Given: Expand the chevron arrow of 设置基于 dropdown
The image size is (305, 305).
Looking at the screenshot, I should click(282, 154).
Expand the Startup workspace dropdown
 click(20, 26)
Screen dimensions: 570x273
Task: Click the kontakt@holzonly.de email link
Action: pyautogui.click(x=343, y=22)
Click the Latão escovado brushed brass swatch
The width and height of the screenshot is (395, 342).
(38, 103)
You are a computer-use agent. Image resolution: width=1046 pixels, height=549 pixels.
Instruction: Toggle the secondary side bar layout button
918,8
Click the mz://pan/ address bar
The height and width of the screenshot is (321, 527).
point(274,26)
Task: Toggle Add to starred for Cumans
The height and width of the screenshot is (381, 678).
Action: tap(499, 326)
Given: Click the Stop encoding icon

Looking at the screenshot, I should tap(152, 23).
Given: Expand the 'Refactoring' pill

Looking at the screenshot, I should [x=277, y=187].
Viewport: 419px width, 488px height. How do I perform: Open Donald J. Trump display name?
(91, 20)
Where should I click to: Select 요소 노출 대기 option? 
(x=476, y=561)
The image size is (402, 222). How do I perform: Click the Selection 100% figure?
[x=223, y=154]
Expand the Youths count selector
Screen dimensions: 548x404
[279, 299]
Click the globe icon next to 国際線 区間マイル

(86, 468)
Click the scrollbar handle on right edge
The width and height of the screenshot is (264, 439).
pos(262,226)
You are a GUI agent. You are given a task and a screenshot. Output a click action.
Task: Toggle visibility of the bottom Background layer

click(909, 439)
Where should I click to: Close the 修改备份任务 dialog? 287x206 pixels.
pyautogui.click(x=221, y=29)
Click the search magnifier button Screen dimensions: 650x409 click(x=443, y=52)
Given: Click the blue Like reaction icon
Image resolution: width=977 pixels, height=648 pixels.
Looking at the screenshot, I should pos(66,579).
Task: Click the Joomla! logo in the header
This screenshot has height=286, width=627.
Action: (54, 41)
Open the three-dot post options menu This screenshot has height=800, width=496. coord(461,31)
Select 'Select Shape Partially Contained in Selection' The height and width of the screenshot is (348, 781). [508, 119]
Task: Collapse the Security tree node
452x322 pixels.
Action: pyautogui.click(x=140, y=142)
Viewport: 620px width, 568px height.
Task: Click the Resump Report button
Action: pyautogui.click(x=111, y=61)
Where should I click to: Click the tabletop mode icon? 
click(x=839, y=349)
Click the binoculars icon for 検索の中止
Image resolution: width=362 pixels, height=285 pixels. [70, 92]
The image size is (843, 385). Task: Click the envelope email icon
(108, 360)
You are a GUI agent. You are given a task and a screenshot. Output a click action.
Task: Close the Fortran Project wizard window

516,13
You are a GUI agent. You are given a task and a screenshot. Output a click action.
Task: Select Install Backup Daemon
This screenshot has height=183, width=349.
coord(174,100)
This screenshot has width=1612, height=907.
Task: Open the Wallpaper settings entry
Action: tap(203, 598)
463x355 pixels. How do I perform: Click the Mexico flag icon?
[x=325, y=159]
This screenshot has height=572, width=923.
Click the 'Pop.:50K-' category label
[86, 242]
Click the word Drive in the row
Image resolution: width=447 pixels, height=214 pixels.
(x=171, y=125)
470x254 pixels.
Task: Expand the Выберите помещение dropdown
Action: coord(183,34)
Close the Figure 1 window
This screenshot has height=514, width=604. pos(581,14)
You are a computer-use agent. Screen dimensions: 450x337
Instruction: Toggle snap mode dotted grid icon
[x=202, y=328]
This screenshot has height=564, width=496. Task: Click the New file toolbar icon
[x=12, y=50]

____________________

Required work: Go line by line through the data and copy any that contain "computer".

Answer:
You are a computer-use agent. Image resolution: width=1046 pixels, height=549 pixels.
You are a computer-use agent. Screen dimensions: 450x337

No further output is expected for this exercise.